Remembering Cabrini Green

NPR’s Long Goodbye for Infamous Public Housing Project caught my ear this morning. Cabrini Green is in the news again, as the city of Chicago prepares to move the last two families out and tear down the last standing high-rise.

I lived in Cabrini Green for a while during my college years, learning at least as much from Cabrini Green and friends I made there as I did from the University of Chicago, at the other end of my hour-long bus-and-subway commute.

Like many of the people in the high-rises, I came to Chicago straight off the farm. Drinking coffee and whiskey and dancing were all new experiences for me. Singing in a gospel choir on Sunday morning was different from my country Catholic upbringing. I learned to be wary of cops and Cobra Stones. I went door to door, precinct organizing for one unsuccessful grassroots independent political campaign after another. I got robbed a few times. I  learned about rat traps and steel wool and rat poison, and the futility of all three.

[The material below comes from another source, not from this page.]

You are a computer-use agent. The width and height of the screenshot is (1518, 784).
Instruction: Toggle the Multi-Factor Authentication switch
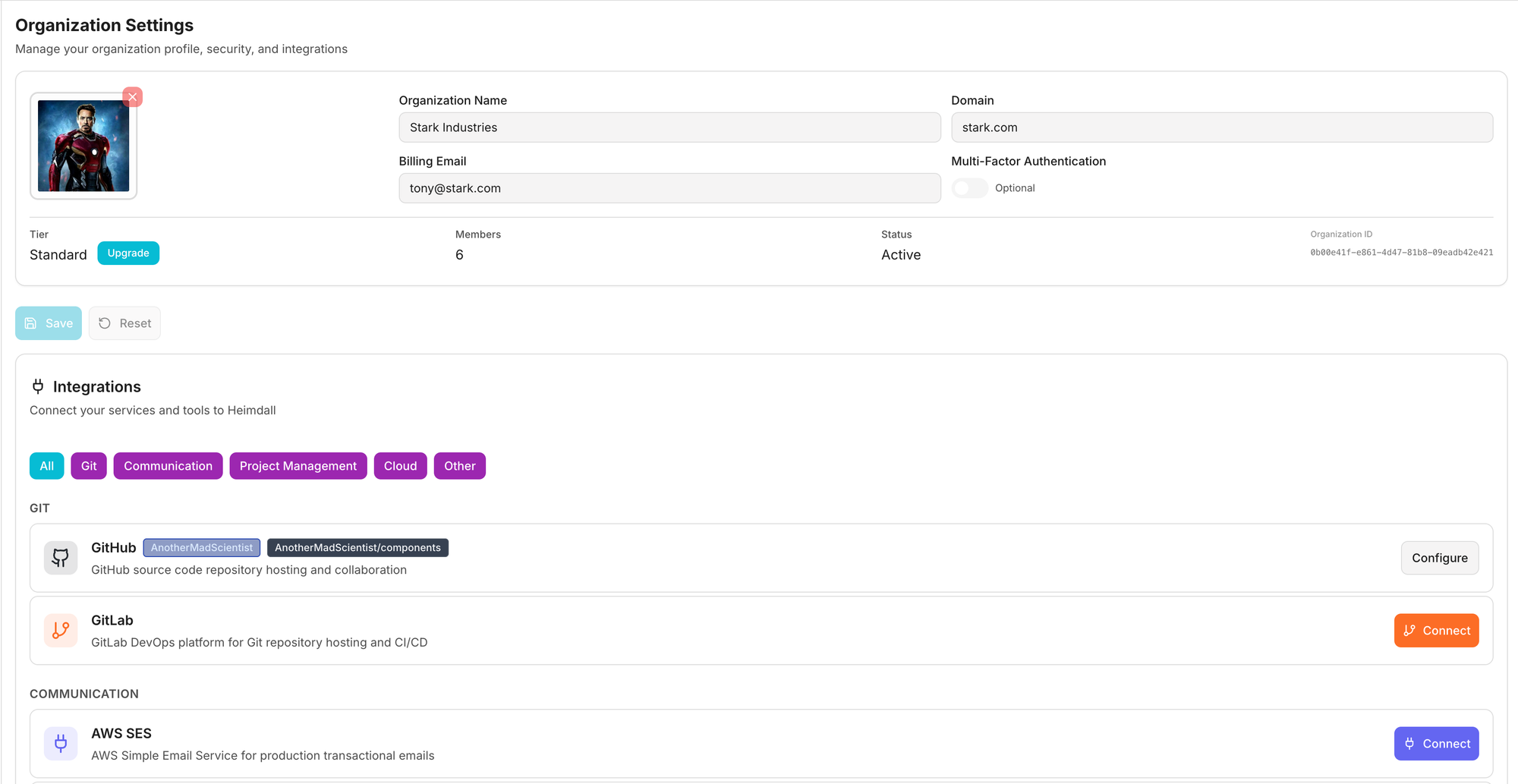[969, 188]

My time in Cabrini was more than 30 years ago, and people in Cabrini were already predicting that they would be removed from what was then and is now some of Chicago’s most valuable real estate, walking distance from the Gold Coast and the Loop. The only real surprise is that it took this long.

I understand the logical arguments, and even agree with them. High-rises are not good places for families with small children, Cabrini Green (and other high-rise housing projects) were warehouses (at best) or concentration camps (at worst) for poor, black families. They were segregated, isolated, and often permeated by violence, gangs and drug dealers.

But that’s not the whole story, as the residents interviewed by NPR point out. Cabrini Green was also a place of community, where people raised families and supported one another. The row houses where Miz Thornton and Miz Hendley lived had front stoops and tiny yards where people could sit and visit. The high-rises were tougher, but even in this rocky ground, human relationships grew.

I spent only a few years in Cabrini. Kenneth Hammond, who was interviewed by NPR, lived their his whole life. Living there for 41 years, he says he felt the community was “like one big family.”

People in a family take care of each other. Moving people out of their community takes away their support systems.

Roosevelt University professor D. Bradford Hunt told NPR:

“I would say that some residents are better off. … They’ve moved into these new mixed-income communities. We know that they feel safer. We know that their housing conditions are better.”

But Hunt says some Chicago public housing residents are in new communities, just as high crime and high poverty as the one they left, and without the friends, family and community network of support they had in Cabrini.

And that’s the crux of the problem: destroying high-rises leaves lots of people out in the cold. Replacement housing in mixed-income communities never has enough room to accommodate all of the  public housing residents displaced by the urban renewal/people removal projects. Tearing down buildings is easier than building up communities.